Las detenciones de los exgobernadores Tomás Yarrington Ruvalcaba y Javier Duarte de Ochoa son asuntos de interés público que evidentemente viene a darle forma a las próximas elecciones en el país. Sin equivocación, de hecho, los partidos políticos han creído acertar en que la entrega a la justicia de aquellos señalados como deshonestos, cayó como fruta de temporada estratégicamente previo al arranque electoral, podría darles un respiro en la deteriorada imagen general que tiene el país de los partidos y sus grupos de poder, para así poder realizar las respectivas astucias propias de la percepción ciudadana.

Sin embargo, ¿realmente importan los partidos políticos? ¿Vale la pena salvar ideologías y colores partidistas? En esta detención de ciudadanos que en algún momento fueron políticos, después candidatos y finalmente se convirtieron en servidores públicos de alto nivel gubernamental, por lo que deberíamos pugnar los ciudadanos, es por la verdad de estas historias típicas de la política ambiciosa y corrupta, en la que sociedad sigue sumergida, quizás por apatía, ignorancia o desinterés, pero hasta la fecha es el mayor de nuestros males, gobiernos de todos los niveles y partidos políticos, con actividades ilícitas, corrupción y opacidad, abuso de poder y enriquecimiento ilícito, lo que da como resultado un país como el que tenemos, con una realidad que al parecer queremos.

En este contexto, más allá del sentimiento de hartazgo y vergüenza del sistema político y gubernamental, mismo que experimentamos constantemente, hoy observamos como los partidos políticos y sus principales personajes se cuestionan unos a otros las probables relaciones de estos señores que no son libres y esperemos tampoco sean impunes, mediante un ring lleno de contrincantes que buscan minimizar o maximizar según sea conveniente para estos tiempos, a todos aquellos que produzcan algún efecto en la próxima etapa electoral; mientras tanto la ciudadanía seguirá con la esperanza de que algún día cambien y que el próximo que prefieran no salga ni tan ratero ni tan peligroso.

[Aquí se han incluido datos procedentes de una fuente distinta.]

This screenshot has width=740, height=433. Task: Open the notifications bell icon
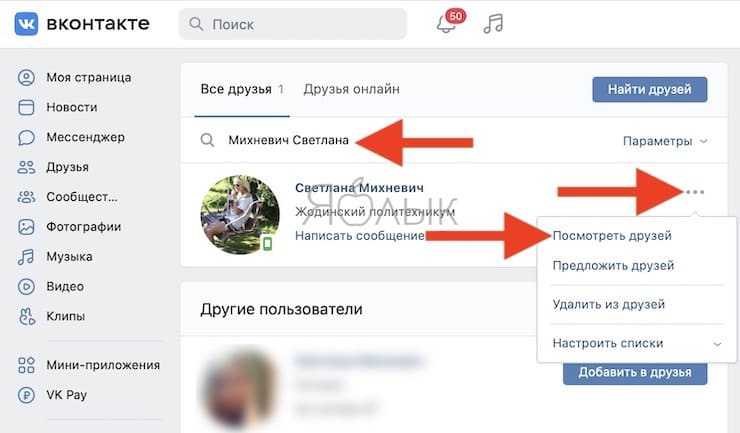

Falta un basta enérgico, lleno de exigencia social que haga que se desplomen junto con Yarrington y Javier Duarte toda la estructura política, partidista, empresarial y gubernamental, participe de sus formas de gobierno y política, ese sí sería un mensaje a la clase política, para eso se requiere un juicio real sin tintes políticos, ni manipulación mediática. La nación, nosotros ciudadanos no se los demandamos, sólo somos espectadores de lo que se rumora, supone o acusan, pero no ejercemos la presión necesaria para lograr que políticos como los mencionados arrastren todo lo que les ayudó permitiéndoles construir y conseguir su emporio de poder, alimentado de corrupción.

En este sentido sabemos de sobra que nuestro país posee un grave problema cultural de corrupción e impunidad que no se elimina solo con los peces gordos, sino de los peces que se quedan libres y que de alguna manera participaron voluntariamente de esta élite política extractiva de los recursos públicos, toda la pecera infectada de ciudadanos que ejerce al ejercicio del servicio público y el gobierno que administra una entidad en nuestro México, debe ser parte de los procesos judiciales, como en su momento lo fueron de los gobiernos como los de estos señores.

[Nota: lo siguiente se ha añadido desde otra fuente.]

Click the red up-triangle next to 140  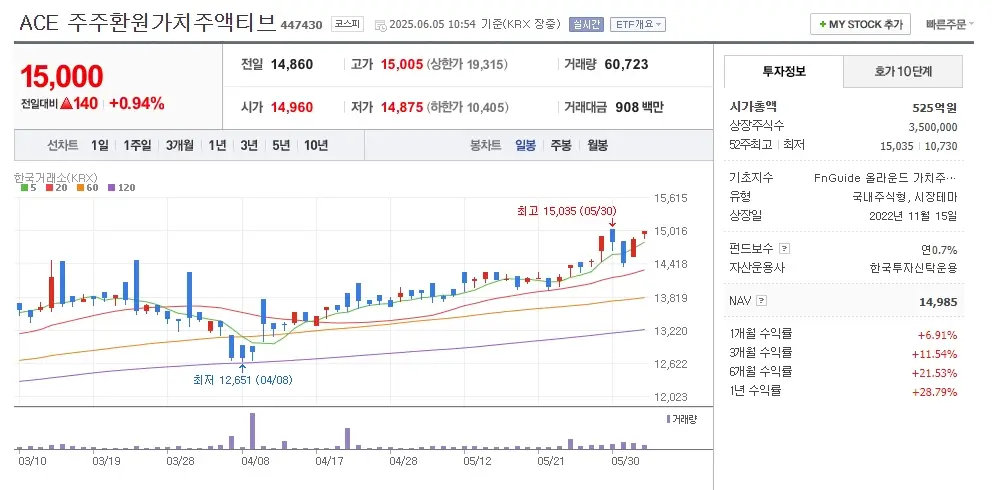[x=65, y=103]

La corrupción y su implicación en la sociedad es y seguirá siendo el mayor obstáculo que tenemos la sociedad mexicana, cuyo efecto no permite la permeabilidad de la democratización y de la efectiva participación ciudadana, solo desde la denuncia, el seguimiento de los procesos y el ejercicio de la transparencia, desde el entorno familiar, profesional y social se puede reconstruir la visión de las instituciones, los gobiernos y la clase política, mismos que hemos comprobado con el caso del Estado de Veracruz destruyen todo, es por eso que como dice la canción «No cabe duda que es verdad que la costumbre es más fuerte que el amor», somos indulgentes a la corrupción y la impunidad, carecemos de respeto por nuestros hogares que son también los Estados y municipios que habitamos en este noble país.